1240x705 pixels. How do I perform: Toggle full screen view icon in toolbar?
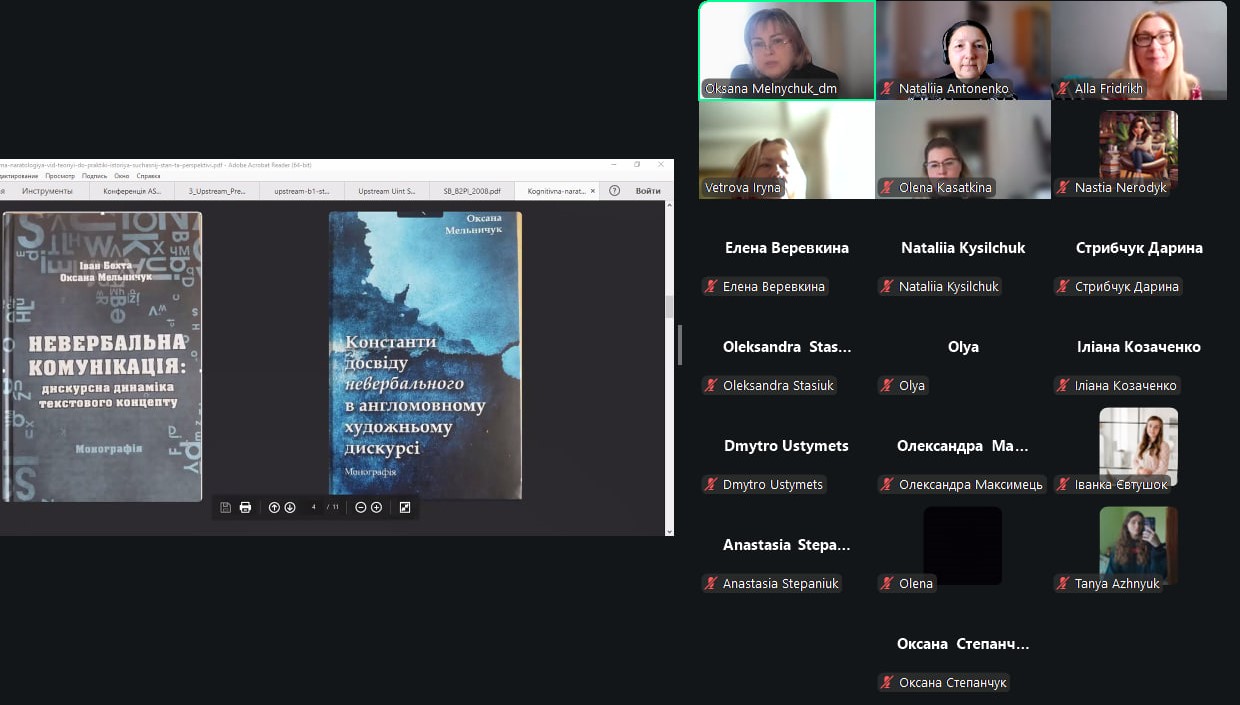(x=405, y=507)
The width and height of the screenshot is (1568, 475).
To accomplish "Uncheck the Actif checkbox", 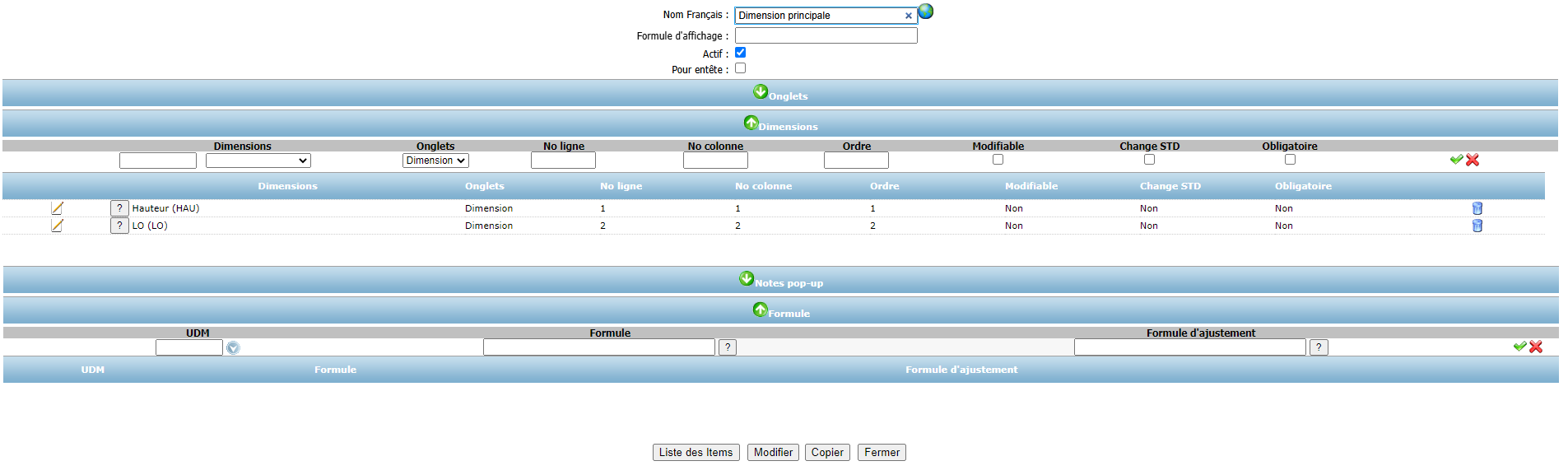I will click(x=740, y=53).
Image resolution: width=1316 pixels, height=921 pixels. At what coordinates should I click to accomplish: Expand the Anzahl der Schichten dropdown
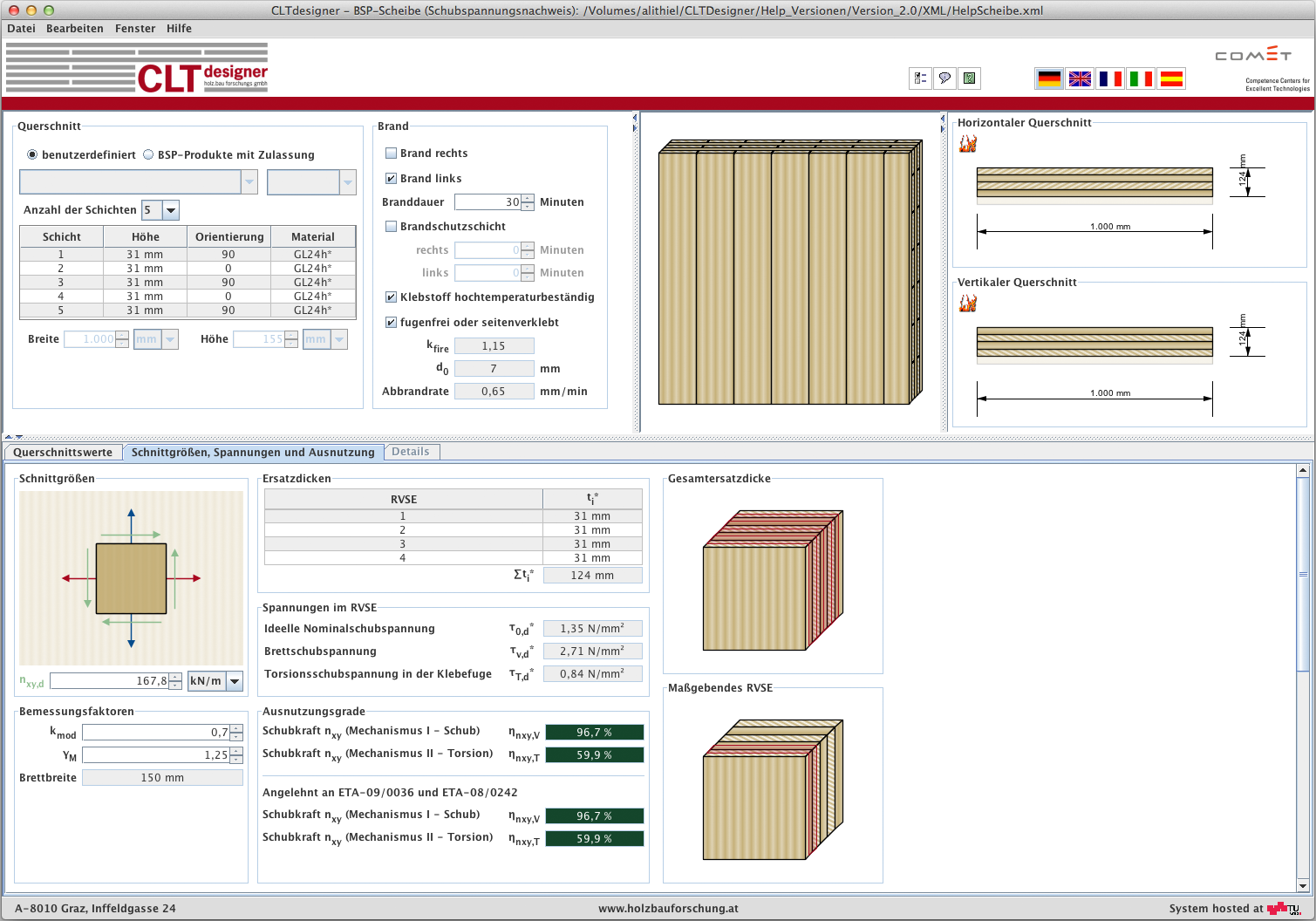[171, 210]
##########
Your goal — Please retype the lines from the one that contains "Image resolution: width=1316" to the final line of the records, both included, exactly as written and without any pictures.

Exercise result —
Image resolution: width=1316 pixels, height=921 pixels. At what coordinates should I click to accomplish: Expand the Anzahl der Schichten dropdown
[171, 210]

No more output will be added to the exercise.